Dangerous, But Invisible to the Naked Eye
Remember, the entire site was returning 404 header response codes, other than the homepage and a few pdfs. But this 404 situation was sinister since the webpages looked like they resolved ok. You didn’t see a standard 404 page, but instead, you saw the actual page and content. But, the pages were actually 404ing and not being indexed. Like I said, it was a sinister problem.
Based on what I just explained, you could tell why an SMB owner would be baffled and simply not understand why their website wasn’t ranking well. They could see their site, their content, the various pages resolving, but they couldn’t see the underlying problem. Header response codes are hidden to the naked eye, and most people don’t even realize they are being returned at all. But the response code returned is critically important for how the search engines process your webpages.

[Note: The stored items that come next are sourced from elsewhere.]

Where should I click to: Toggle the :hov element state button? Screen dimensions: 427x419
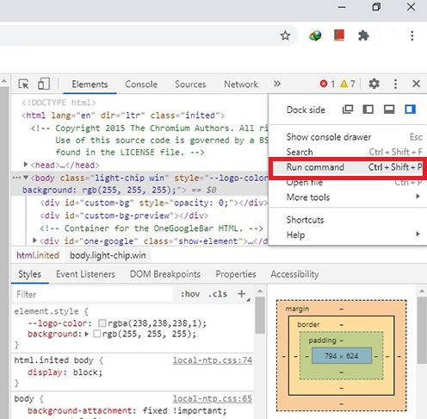190,294
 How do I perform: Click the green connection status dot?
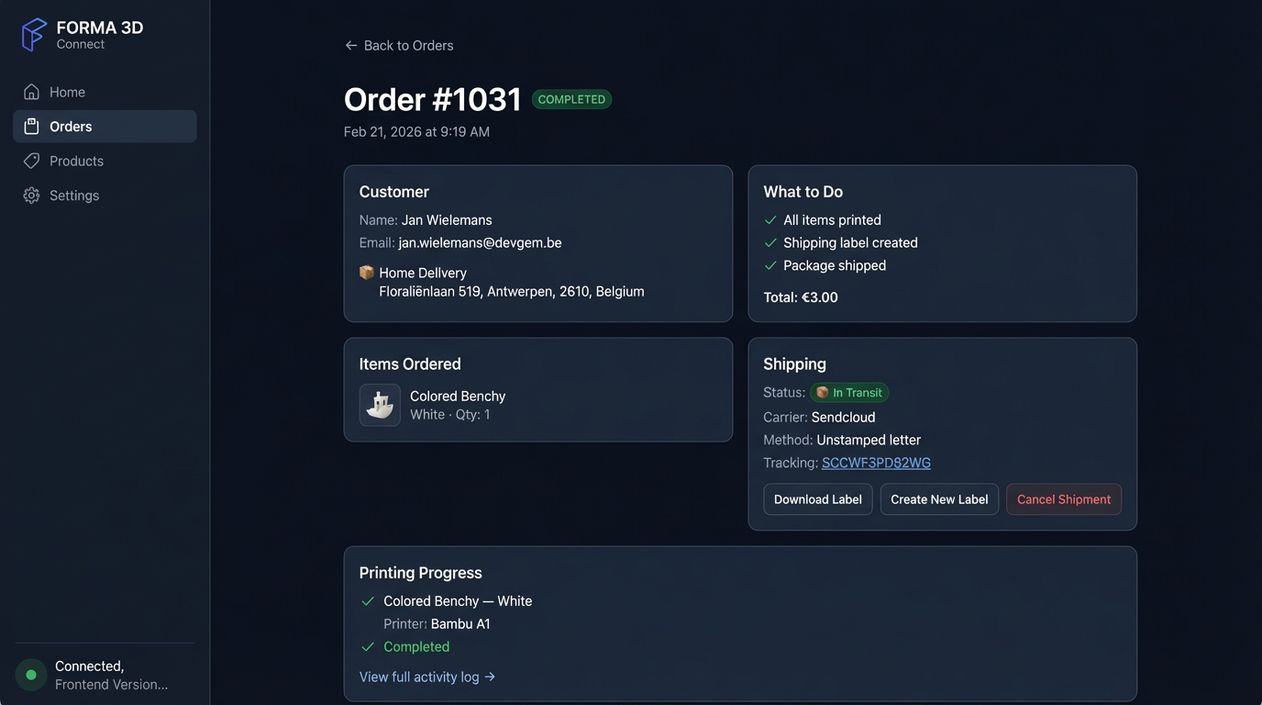coord(30,675)
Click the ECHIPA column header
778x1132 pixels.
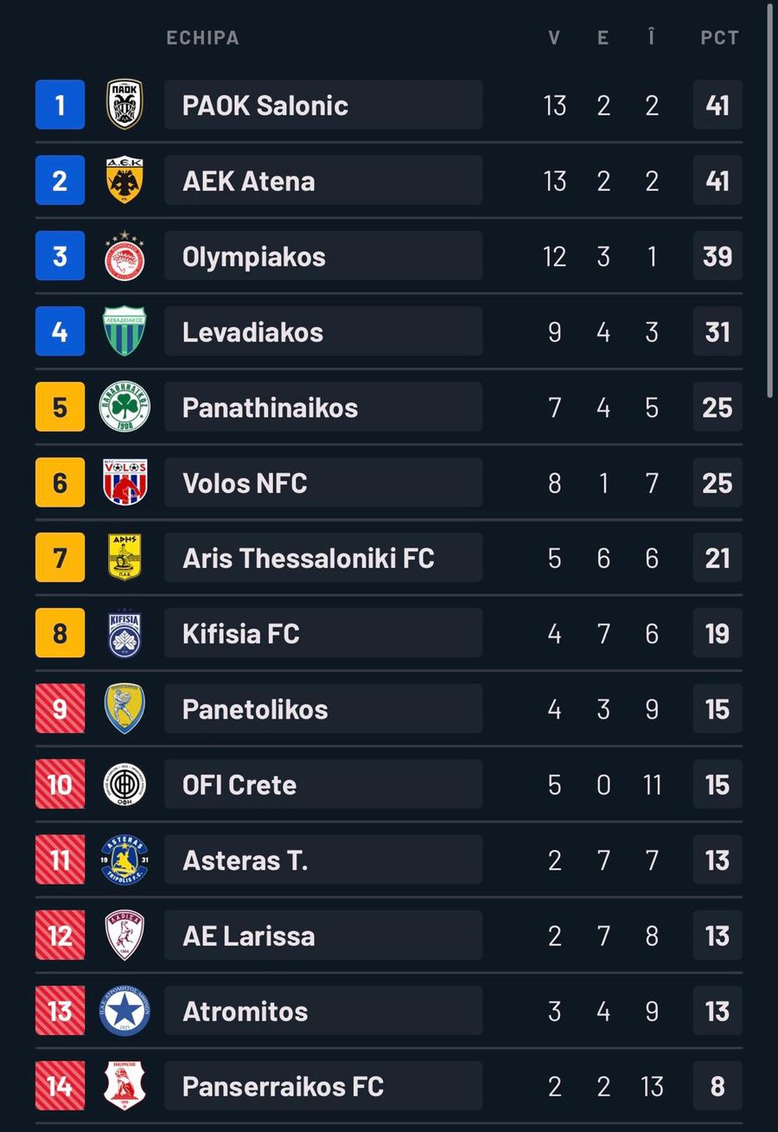[x=203, y=37]
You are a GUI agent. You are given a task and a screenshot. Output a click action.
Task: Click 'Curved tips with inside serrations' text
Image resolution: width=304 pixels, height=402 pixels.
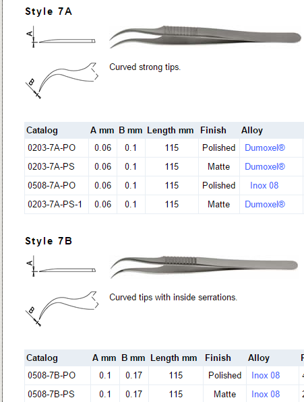click(173, 298)
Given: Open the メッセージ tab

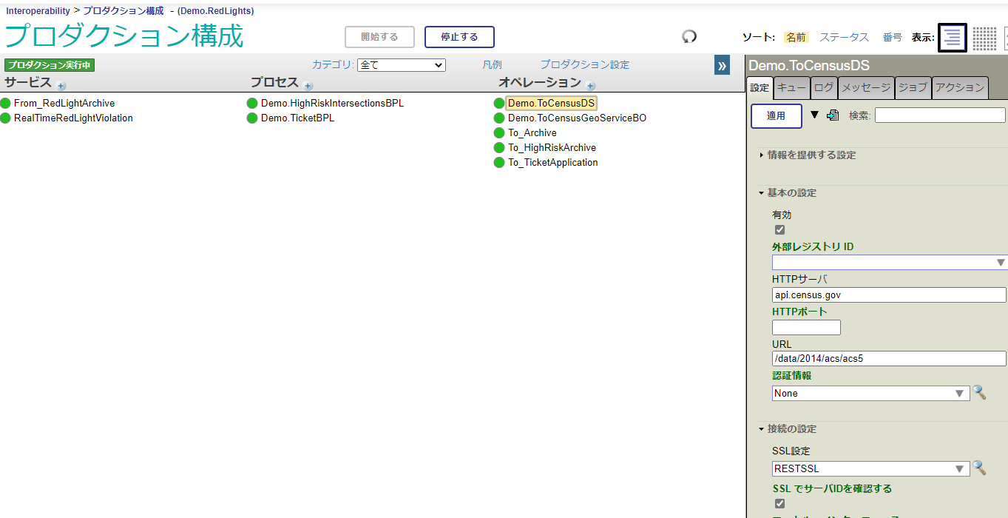Looking at the screenshot, I should pos(865,87).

My Response – “You’re At SEO Defcon 2”
This was a tough situation for me. I absolutely wanted to help the business longer-term, but couldn’t based on my schedule. But I absolutely wanted to make sure they understood the problem I came across while quickly checking out their website.
So I crafted a quick email explaining that I couldn’t help them at this time, but that I found a big problem on their site. As quickly and concisely as I could, I explained the 404 situation, provided a few screenshots, and explained they should get in touch with their designer, developer, or hosting provider to rectify the situation ASAP. That means ensuring their webpages return the proper header response codes. Basically, I told them that if their webpages should be indexed, then they should return a 200 header response code and not the 404s being returned now.
I hit “Send” and the ball was in their court.
Their Response – “We hear you and we’re on the right track – we think.”
I heard back from the business owner who explained they started working with someone to rectify the problem. They clearly didn’t know this was going on and they were hoping to have the situation fixed soon.
But as of today, the problem is still there. The site still returns 404 header response codes on almost every page. That’s unfortunate, since again, the pages returning a 404 have no chance at all of ranking in search and cannot help them from a link equity standpoint. The pages aren’t indexed and the site is basically telling Google and Bing to not index any of the core pages on the site.
I’m going to keep an eye on the situation to see when the changes take hold. And I hope that’s soon. It’s a great example of how hidden technical dangers can destroy SEO.
Opening Up The Site – How Will The Engines Respond?
My hope is that when the pages return the proper response codes that Google and Bing will begin indexing the pages and ranking them appropriately. And that will help on several levels. The website can drive more prospective customers via organic search, while the business can probably pull back on AdWords spend. And the site can grow its power from an inbound link standpoint as well, now that the pages are being indexed properly.
But as I often say about SEO, it’s all about the execution. If they don’t implement the necessary changes, then their situation will remain as-is. I’ll try an update this post if the situation improves.
Summary – Know Your Header Response Codes
Although hidden to the naked eye, header response codes are critically important for SEO. The right codes will enable the engines to properly crawl and index your webpages, while the wrong codes could lead to SEO disaster. I recommend checking your site today (via both manual checks and a crawl). You might find you’re in the clear with 200s, but you also might find some sinister 404s. So check now.